_Set exercise_. Format the data as a JSON list of strings, one string per line with blank lines dropped, starting at the line that contains "Task: Open Account" and stopping after the line that contains "Action: click(x=584, y=752)". Leave the pictures out of the answer.

▬▬▬

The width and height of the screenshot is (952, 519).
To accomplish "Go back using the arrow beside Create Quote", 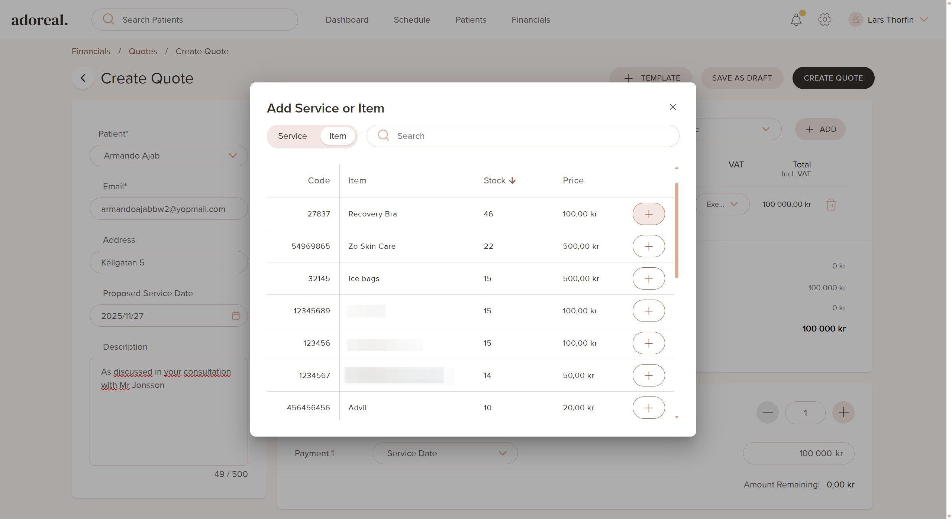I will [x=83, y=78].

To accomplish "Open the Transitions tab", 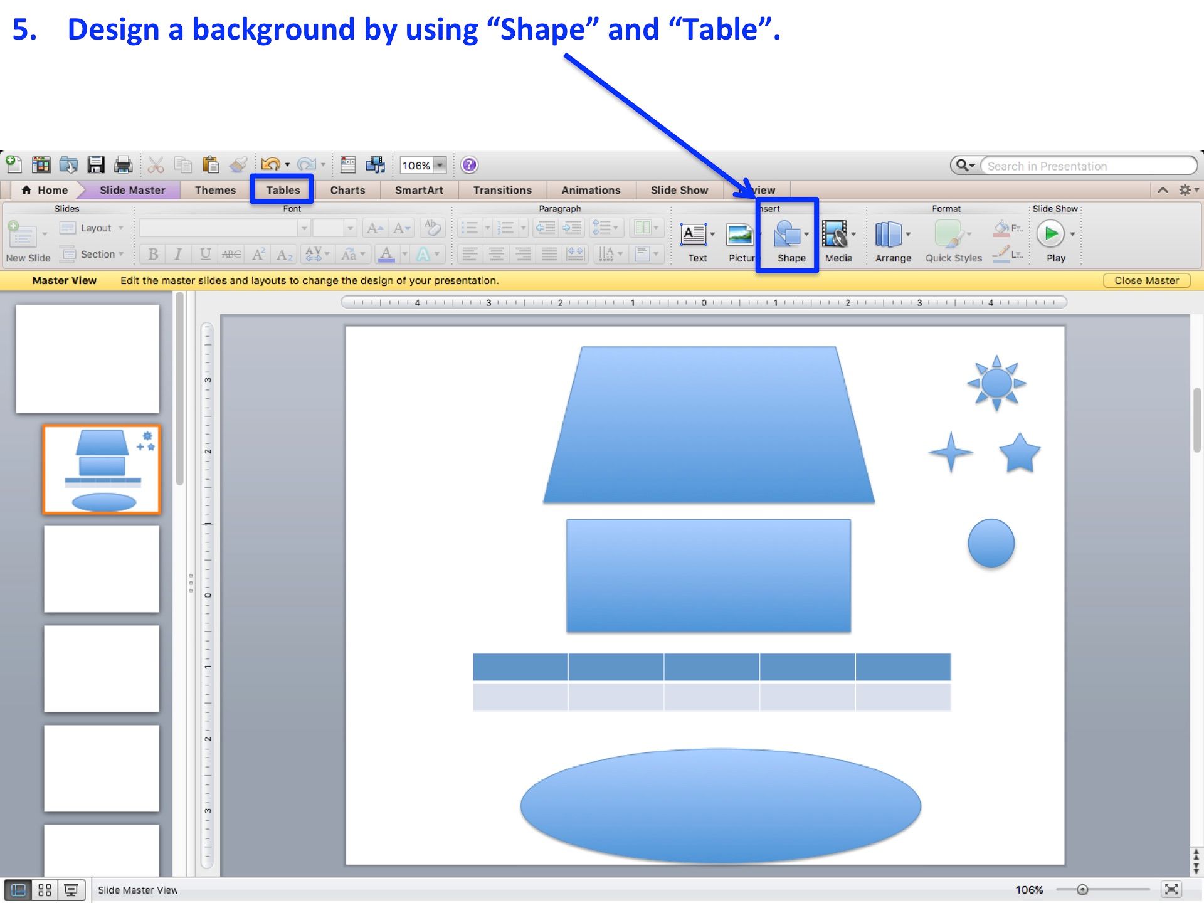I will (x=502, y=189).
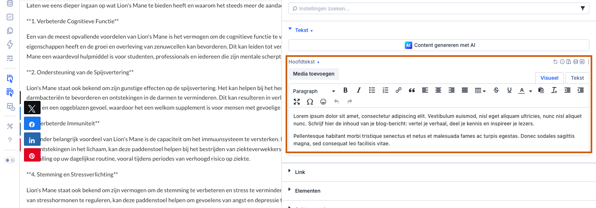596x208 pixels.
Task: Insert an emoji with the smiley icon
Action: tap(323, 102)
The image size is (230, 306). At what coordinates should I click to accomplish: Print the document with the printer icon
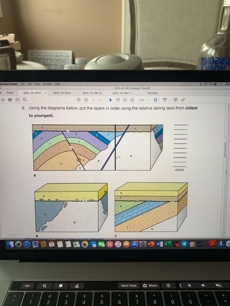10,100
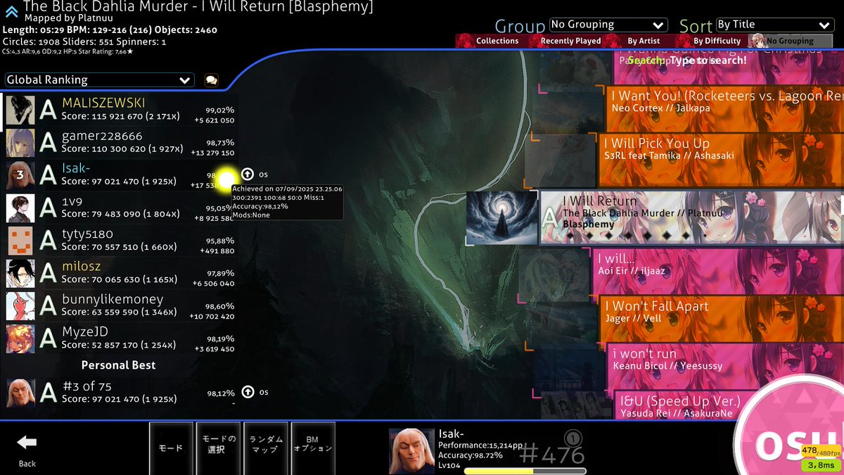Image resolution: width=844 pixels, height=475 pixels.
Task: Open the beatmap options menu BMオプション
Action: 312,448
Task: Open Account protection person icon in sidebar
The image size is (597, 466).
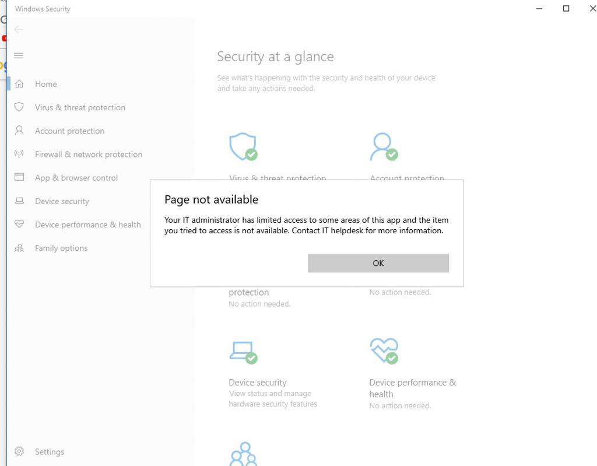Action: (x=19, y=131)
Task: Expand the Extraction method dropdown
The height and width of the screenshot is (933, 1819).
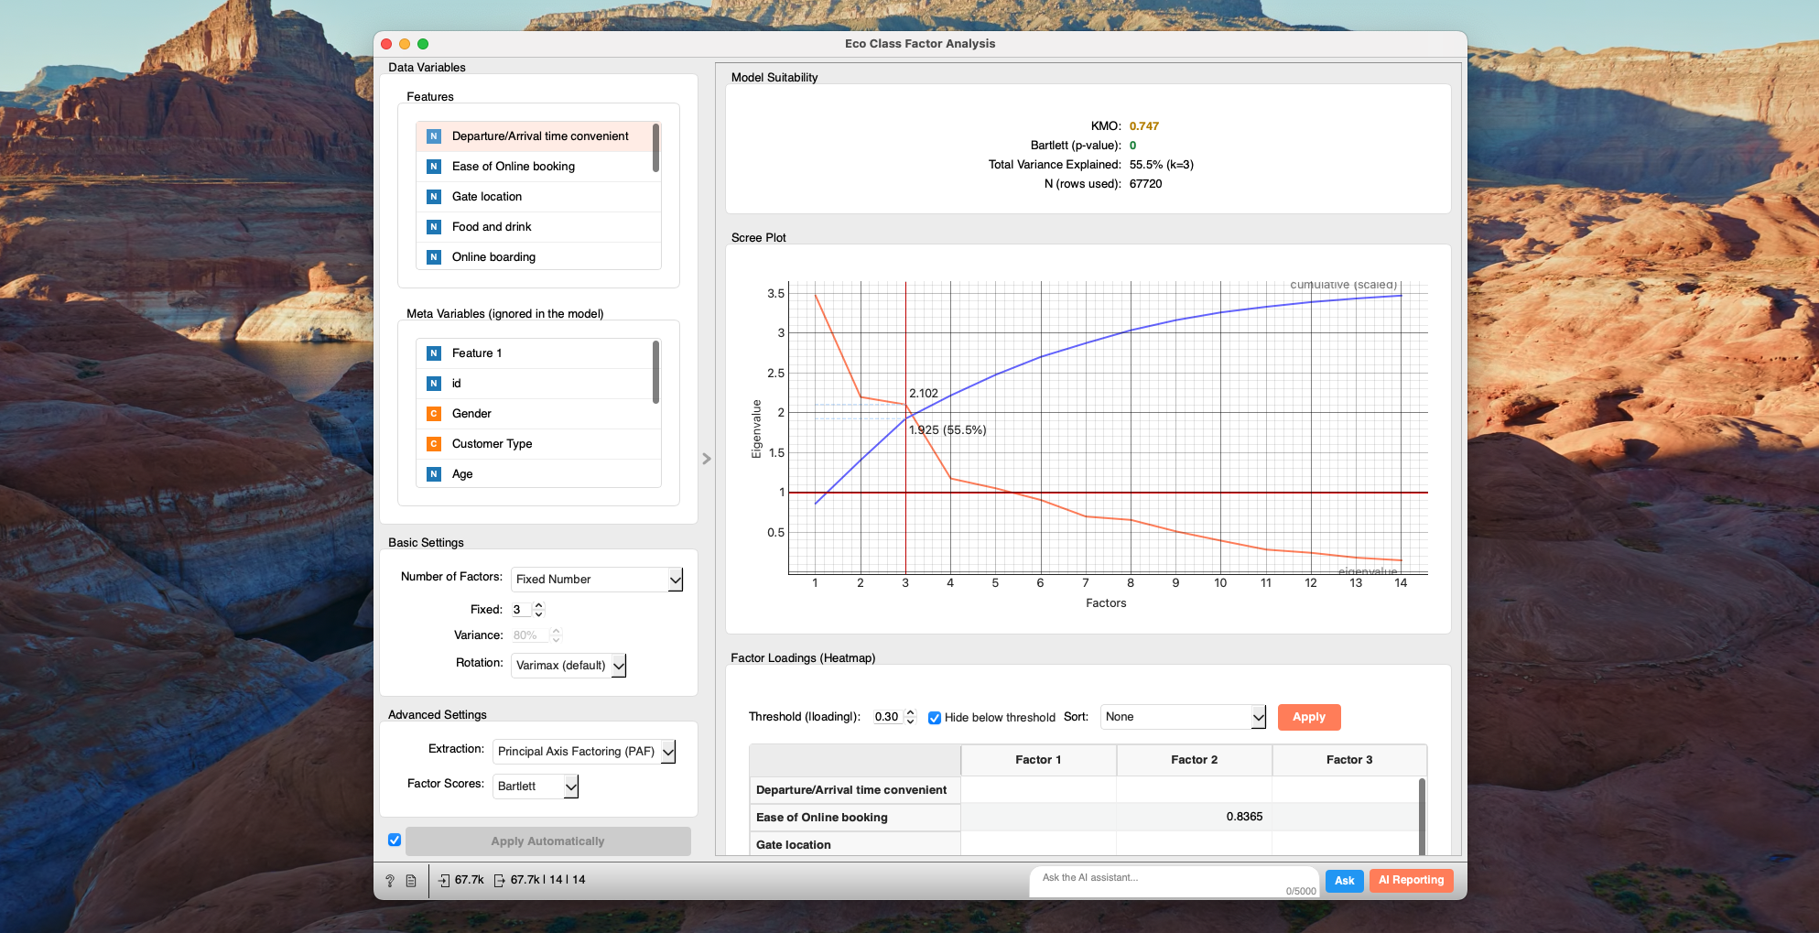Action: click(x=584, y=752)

▬▬▬

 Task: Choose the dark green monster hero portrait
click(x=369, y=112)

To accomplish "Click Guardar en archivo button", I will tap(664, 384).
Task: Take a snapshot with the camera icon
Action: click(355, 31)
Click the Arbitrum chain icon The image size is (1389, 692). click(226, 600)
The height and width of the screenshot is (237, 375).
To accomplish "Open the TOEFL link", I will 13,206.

▬▬▬

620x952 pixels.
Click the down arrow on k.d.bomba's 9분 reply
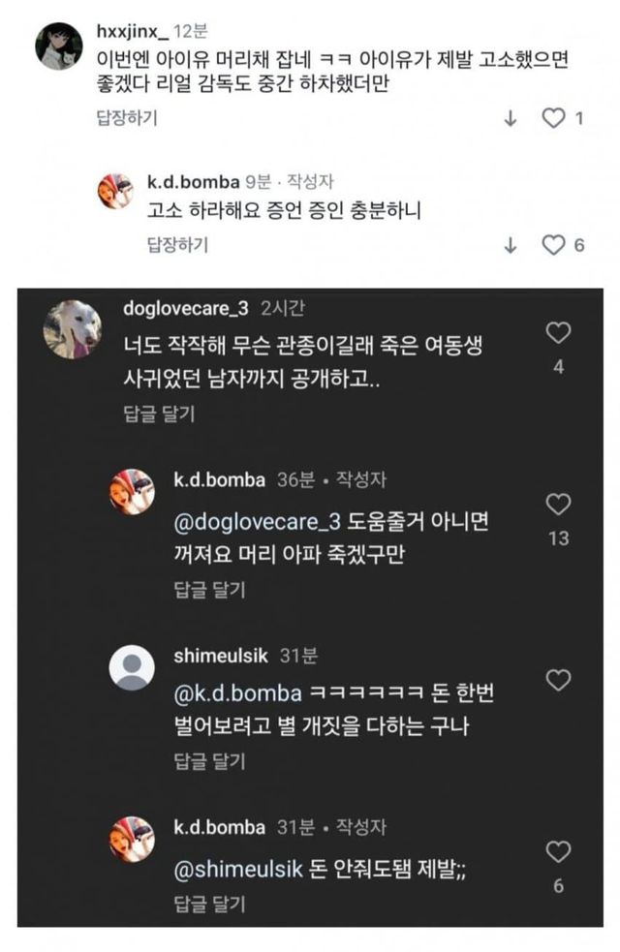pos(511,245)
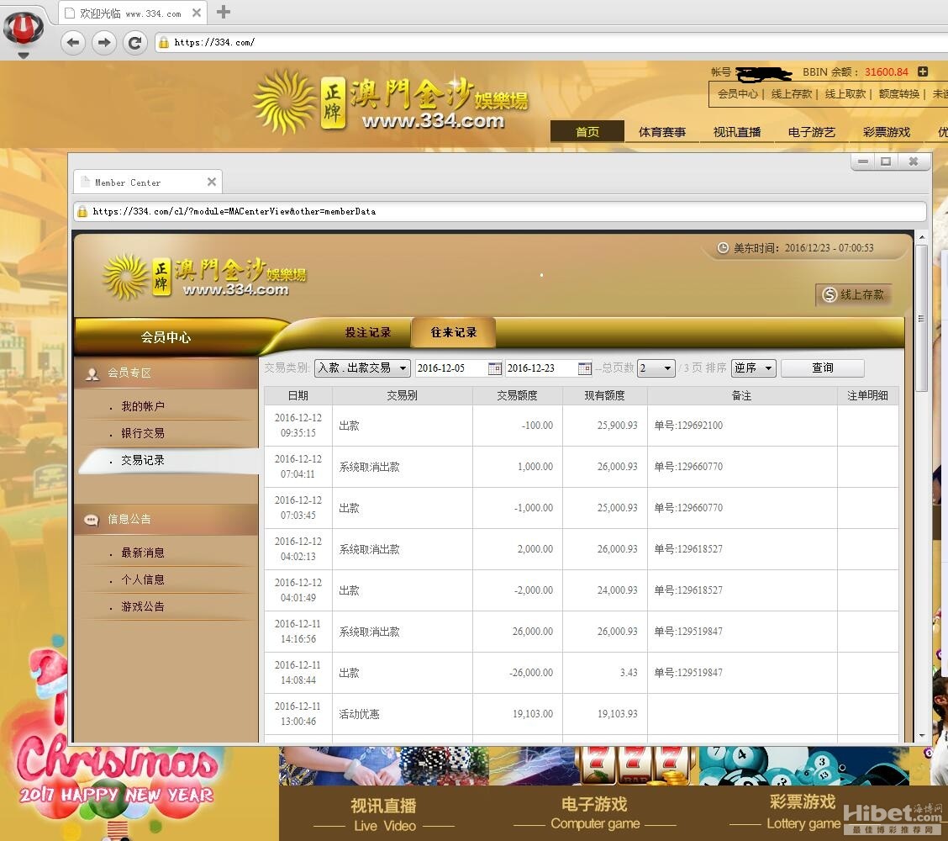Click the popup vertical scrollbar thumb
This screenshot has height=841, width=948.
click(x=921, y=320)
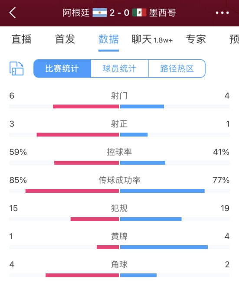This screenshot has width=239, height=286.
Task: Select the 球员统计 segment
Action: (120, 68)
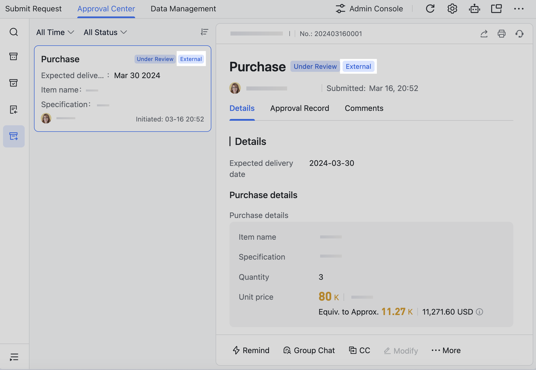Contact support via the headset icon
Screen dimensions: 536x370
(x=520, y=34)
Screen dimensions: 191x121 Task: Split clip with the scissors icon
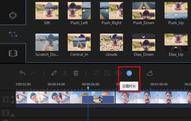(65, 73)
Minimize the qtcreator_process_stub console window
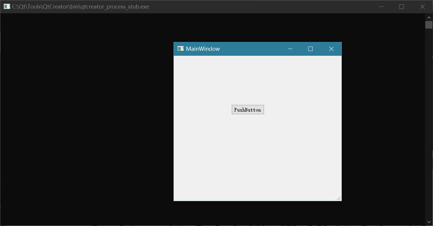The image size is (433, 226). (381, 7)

▬▬▬

_Result for this exercise_.
[
  "Task: Open Account protection person icon in sidebar",
  "The image size is (597, 466).",
  "Action: (x=19, y=131)",
  "Task: Expand the Extraction method dropdown",
  "The height and width of the screenshot is (933, 1819).",
  "Action: click(x=584, y=752)"
]